偶々隣り合つたのですが、上京したのち親しく交流することになる。よく知つてみると、外見とは裏腹に、第一高等学校の英語教師をする広田といふ名の相当なインテリだと分かります。
風采は上がらないが、熊本の田舎では聞いたことがないやうな話をするから、三四郎は思はず耳を傾けてゐる。「日本より…」のあとに、何が続くか。
ふつうに考へれば、
「日本より世界は広い」
と続きさうに思ふでせう。
ところが広田先生の話は、思ひがけない方向へ行くのです。
「日本より頭の中の方が広いでせう」
と言ふのです。
物理的な広さの話かと思つてゐたら、急に次元の違ふ話に転換する。
広田先生は英語教師だけあつて、洋書には造詣が深い。ただ留学経験がない。当時帝大で講師の職を得るには留学経験が必須だつたやうです。だから高校の英語教師に甘んじてゐた。
しかし、留学経験こそないものの、頭の中は日本はもとより、優に西洋世界を内包してゐる。どのやうにしてか。

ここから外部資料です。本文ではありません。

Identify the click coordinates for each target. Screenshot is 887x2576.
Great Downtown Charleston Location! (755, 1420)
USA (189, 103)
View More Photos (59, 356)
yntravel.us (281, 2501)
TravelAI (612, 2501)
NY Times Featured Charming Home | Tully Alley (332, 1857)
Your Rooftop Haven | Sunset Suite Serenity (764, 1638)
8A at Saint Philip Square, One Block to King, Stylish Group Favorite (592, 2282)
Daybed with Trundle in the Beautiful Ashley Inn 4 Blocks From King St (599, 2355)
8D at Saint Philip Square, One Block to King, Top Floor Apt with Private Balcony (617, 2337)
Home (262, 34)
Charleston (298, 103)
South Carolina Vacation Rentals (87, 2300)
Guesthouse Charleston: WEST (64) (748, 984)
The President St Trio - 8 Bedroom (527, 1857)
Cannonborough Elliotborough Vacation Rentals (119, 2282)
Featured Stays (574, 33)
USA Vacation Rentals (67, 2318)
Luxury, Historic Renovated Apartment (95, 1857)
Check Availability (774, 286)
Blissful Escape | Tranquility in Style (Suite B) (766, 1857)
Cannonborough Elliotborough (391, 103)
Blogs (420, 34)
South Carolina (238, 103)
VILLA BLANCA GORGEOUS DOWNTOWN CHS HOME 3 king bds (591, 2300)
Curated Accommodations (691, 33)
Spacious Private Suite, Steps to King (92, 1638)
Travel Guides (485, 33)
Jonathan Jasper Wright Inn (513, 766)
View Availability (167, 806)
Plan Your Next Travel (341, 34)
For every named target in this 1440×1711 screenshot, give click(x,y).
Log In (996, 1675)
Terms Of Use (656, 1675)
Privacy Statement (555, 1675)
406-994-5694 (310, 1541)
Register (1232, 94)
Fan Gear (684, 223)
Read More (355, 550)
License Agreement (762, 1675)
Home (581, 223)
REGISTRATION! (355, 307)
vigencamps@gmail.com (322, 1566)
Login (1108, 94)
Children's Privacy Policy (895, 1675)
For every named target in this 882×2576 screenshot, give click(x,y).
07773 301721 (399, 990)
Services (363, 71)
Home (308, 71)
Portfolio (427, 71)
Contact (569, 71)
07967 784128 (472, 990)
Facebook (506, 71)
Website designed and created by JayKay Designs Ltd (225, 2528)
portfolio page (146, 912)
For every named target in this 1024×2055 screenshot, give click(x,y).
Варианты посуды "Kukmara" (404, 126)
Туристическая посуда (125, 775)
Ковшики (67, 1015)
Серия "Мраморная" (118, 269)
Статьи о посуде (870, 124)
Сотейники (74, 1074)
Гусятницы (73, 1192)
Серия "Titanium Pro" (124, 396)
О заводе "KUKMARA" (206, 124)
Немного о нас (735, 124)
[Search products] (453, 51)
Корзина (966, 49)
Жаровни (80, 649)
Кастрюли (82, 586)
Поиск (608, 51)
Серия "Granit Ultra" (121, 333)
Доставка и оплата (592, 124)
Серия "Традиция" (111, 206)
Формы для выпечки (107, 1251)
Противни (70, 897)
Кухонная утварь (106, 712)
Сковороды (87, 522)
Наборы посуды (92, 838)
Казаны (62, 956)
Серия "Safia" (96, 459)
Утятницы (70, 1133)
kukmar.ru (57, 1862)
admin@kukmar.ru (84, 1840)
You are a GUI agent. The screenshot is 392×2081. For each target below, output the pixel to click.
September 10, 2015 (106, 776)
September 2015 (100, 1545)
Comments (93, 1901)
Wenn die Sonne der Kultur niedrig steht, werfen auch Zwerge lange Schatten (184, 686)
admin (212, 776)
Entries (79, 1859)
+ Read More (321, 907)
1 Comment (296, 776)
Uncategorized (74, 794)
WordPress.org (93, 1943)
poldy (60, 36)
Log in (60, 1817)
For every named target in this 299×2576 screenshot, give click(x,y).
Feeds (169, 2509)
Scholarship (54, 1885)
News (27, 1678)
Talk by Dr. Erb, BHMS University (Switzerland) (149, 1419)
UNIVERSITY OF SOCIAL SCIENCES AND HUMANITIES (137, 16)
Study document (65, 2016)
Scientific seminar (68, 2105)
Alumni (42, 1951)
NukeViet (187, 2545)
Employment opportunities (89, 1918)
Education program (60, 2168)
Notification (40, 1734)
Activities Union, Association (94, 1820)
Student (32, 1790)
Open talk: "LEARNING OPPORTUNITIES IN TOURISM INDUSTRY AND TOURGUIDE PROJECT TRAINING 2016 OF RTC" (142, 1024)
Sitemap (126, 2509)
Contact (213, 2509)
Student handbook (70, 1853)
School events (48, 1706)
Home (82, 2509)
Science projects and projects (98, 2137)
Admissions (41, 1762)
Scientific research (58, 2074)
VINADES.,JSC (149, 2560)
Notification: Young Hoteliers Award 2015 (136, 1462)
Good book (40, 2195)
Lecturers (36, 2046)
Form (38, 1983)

英語が堪能であれば、西洋が二千年あまりかけて営々と積み上げてきた知の図書館に、書物を通じていくらでも自由に出入りができる。(体は)日本にゐながらにして、(頭は)日本をわけなく超えてしまふのです。
広田先生の一言を聞いたとき
「三四郎は真実に熊本を出た様な心持がした」
と漱石は描写してゐます。
広田先生は日本を超えると言つたのに、三四郎はやつと熊本を超えるところにゐたといふことでせうか。なかなか面白い描写です。
頭はそんなふうに段階的に成長するのでせう。
頭が成長すると同時に、心も成長したいものです。頭が知の図書館に出入りしながら成長するやうに、心はその許容の幅を広げることによつて成長する。例へば、苦手で許容できなかつた人を許容できるやうになる、愛せなかつた人を愛せるやうになる、といふふうに。
さういふとき、三四郎にとつての広田先生のやうに、一歩か二歩くらゐ前を行つてくれる人がゐれば、その人に倣ひながら進めるでせうね。